Three Ways People Develop It
Most synesthetes are born with the trait. This developmental form is the most common and the most studied. People with it typically realize in childhood that not everyone shares their experience, often after casually mentioning the color of a song and getting puzzled looks.
Synesthesia can also be acquired after brain injury or neurological events. Strokes, traumatic brain injuries, seizures, migraines, and conditions affecting the optic nerve have all been documented as triggers. The mechanism likely involves sudden flooding of brain regions with neurotransmitters like serotonin and glutamate after cell damage, which can create new cross-connections between sensory areas.
The third route is drug-induced. Psychedelic substances like psilocybin, LSD, and mescaline are well known to produce temporary synesthetic experiences. These drugs act on serotonin pathways, which may temporarily amplify the same kind of cross-sensory communication that occurs permanently in developmental synesthetes. The effects typically last only as long as the drug is active.
Musicians Who See Their Music in Color
Chromesthesia shows up frequently among professional musicians, and several have spoken publicly about how it shapes their creative process. Pharrell Williams has described it as essential to how he works: “I know when something is in key because it either matches the same color or it doesn’t.” Billie Eilish has said that her music videos, artwork, and live show visuals are all driven by the specific colors she perceives for each song.

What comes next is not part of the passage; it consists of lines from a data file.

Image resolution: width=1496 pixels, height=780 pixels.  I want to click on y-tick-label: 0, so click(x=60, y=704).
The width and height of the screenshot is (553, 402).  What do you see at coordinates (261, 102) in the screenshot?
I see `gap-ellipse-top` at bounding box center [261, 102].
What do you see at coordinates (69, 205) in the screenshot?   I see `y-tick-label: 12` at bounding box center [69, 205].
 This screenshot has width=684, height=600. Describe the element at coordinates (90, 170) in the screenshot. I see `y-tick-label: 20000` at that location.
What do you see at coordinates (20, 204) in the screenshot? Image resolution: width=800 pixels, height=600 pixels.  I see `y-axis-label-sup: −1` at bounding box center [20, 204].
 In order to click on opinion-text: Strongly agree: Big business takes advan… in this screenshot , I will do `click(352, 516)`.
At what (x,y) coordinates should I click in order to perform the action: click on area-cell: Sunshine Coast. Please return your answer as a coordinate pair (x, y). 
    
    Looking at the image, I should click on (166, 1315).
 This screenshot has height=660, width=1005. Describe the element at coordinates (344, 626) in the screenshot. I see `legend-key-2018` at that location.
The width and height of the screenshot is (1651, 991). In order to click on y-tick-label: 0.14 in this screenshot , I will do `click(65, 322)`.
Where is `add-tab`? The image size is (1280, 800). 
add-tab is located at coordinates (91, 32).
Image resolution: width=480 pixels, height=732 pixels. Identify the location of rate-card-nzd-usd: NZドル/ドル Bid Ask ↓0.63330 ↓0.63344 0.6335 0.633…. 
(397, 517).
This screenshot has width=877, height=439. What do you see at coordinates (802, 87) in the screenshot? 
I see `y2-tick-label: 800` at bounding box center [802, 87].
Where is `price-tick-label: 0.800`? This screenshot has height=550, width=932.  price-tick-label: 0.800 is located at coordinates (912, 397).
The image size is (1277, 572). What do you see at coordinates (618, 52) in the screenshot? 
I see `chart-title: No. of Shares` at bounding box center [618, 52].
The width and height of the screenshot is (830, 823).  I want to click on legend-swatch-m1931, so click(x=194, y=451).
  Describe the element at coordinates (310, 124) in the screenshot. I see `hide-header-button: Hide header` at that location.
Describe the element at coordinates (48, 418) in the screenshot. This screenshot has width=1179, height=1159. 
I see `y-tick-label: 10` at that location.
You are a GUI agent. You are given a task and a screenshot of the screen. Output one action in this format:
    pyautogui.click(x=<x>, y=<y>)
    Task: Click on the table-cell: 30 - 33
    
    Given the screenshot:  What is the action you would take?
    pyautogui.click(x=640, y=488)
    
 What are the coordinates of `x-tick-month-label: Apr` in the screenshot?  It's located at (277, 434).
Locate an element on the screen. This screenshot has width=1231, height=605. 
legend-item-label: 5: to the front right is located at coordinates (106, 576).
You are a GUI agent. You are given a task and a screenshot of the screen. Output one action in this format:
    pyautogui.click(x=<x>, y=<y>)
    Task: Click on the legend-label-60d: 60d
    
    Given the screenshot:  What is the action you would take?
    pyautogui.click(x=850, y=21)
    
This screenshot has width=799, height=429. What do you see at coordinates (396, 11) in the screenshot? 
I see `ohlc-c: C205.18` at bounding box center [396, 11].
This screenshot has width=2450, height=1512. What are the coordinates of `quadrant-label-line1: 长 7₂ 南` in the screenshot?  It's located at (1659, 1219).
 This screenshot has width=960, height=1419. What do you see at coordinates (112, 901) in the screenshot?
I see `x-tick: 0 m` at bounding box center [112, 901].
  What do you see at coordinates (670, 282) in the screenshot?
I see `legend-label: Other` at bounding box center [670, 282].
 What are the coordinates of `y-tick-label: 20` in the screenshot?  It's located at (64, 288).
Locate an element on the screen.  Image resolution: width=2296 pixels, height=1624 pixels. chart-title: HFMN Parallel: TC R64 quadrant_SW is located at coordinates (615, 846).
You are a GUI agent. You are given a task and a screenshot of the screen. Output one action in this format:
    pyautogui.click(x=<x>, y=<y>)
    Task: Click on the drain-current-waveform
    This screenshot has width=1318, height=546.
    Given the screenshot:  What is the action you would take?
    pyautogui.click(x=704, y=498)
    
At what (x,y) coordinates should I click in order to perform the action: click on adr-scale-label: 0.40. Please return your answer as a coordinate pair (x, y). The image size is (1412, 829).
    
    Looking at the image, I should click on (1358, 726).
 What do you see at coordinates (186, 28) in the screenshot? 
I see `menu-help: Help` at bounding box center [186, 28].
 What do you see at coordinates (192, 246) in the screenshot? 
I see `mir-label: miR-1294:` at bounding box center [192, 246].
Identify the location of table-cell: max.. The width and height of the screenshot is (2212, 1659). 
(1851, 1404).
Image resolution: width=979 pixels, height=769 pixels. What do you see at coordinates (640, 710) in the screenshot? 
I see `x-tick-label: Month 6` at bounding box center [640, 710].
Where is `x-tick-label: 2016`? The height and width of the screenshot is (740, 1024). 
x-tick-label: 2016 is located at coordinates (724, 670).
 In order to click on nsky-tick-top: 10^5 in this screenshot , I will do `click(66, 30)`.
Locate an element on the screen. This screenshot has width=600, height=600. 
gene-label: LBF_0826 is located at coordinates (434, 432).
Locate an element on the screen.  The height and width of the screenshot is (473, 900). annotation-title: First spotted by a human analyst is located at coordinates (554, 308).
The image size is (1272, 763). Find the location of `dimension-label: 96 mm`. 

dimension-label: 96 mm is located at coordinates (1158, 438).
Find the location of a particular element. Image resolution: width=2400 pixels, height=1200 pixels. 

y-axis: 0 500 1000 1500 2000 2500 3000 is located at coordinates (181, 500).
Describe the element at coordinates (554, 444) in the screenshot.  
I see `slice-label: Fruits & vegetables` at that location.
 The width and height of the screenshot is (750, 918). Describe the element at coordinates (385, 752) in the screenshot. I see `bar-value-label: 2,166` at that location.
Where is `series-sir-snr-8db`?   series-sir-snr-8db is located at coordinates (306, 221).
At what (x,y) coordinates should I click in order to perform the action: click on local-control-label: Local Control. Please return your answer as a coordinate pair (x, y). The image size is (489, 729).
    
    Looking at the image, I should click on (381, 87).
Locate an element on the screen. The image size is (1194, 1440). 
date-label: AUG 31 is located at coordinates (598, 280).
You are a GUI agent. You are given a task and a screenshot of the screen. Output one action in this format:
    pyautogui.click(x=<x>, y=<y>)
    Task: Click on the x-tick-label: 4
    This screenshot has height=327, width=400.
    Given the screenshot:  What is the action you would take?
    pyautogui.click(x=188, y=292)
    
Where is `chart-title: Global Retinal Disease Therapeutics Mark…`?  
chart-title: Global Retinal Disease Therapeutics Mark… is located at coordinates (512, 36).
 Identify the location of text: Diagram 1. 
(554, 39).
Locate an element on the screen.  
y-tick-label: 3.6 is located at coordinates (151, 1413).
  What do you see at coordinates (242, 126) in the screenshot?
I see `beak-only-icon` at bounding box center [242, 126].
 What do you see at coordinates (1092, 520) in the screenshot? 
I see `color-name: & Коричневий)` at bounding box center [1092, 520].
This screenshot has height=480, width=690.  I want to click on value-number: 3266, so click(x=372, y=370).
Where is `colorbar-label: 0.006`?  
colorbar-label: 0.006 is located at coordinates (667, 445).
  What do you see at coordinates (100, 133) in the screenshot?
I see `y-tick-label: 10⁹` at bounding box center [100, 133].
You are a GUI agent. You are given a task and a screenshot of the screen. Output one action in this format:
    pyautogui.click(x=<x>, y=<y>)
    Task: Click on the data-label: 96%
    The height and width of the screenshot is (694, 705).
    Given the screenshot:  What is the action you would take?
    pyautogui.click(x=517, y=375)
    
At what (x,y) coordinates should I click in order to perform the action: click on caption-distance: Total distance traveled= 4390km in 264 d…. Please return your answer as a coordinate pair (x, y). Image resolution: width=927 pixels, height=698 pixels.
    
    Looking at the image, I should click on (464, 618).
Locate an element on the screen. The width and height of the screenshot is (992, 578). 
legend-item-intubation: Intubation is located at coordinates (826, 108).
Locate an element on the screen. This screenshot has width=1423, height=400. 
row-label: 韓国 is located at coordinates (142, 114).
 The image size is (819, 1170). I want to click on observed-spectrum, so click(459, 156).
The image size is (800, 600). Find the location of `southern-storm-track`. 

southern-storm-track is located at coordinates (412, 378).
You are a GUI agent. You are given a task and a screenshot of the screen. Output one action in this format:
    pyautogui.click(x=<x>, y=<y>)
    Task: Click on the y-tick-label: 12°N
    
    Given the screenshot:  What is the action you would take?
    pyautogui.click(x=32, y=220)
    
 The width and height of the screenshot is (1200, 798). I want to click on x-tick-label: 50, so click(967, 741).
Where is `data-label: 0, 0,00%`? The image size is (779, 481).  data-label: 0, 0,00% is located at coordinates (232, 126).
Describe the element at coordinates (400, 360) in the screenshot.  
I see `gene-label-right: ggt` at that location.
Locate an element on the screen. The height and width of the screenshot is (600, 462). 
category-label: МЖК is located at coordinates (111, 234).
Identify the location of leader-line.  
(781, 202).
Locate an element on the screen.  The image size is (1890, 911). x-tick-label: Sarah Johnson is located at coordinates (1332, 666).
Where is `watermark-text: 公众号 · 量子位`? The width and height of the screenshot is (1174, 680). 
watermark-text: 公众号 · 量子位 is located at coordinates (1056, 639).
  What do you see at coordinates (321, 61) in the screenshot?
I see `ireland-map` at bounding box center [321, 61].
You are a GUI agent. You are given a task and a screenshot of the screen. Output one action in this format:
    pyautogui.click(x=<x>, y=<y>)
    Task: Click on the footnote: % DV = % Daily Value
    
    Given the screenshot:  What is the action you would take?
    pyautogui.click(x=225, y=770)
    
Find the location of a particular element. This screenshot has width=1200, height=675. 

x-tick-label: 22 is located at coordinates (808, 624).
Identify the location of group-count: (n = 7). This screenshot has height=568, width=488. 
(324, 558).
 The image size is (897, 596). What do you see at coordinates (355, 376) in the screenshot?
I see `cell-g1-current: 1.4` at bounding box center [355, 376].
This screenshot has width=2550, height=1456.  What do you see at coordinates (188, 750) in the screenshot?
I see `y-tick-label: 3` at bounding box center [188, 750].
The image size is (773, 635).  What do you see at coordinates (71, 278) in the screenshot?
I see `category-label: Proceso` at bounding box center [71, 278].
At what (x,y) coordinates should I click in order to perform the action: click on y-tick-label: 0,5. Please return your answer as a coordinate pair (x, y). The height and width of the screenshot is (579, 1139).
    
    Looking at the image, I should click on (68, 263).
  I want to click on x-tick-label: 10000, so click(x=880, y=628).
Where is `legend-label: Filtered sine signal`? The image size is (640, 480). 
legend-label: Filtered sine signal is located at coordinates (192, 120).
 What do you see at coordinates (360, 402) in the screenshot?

Lorde has described how the colors she sees can make or break a track during production. She once recalled that the early version of “Tennis Court” appeared as a sickly tan color that made her feel physically uncomfortable, but as the song evolved, it shifted to vivid greens. Stevie Wonder, who has been blind for most of his life, reports sensing colors mentally when he plays or listens to music. And the 19th-century composer Franz Liszt was known to direct orchestras in terms of color, once telling musicians, “O please, gentlemen, a little bluer, if you please!”
How It Differs From Normal Associations
Everyone makes some loose connections between music and color. A minor key might feel “dark,” and a bright trumpet line might feel “golden.” This is not synesthesia. The difference is consistency, involuntariness, and perceptual reality. Synesthetic colors are specific (not vaguely dark, but a precise shade of navy), stable over years, and experienced as something that happens to you rather than something you imagine.
If you think you might have chromesthesia, the simplest self-test is to note the exact colors you see for specific sounds, then check again weeks later without looking at your original answers. If the matches are nearly identical down to the shade, that’s a strong indicator. Formal versions of this test are available online through tools like the Synesthesia Battery, which measures color variation across repeated trials and compares your consistency score against known synesthetes and controls.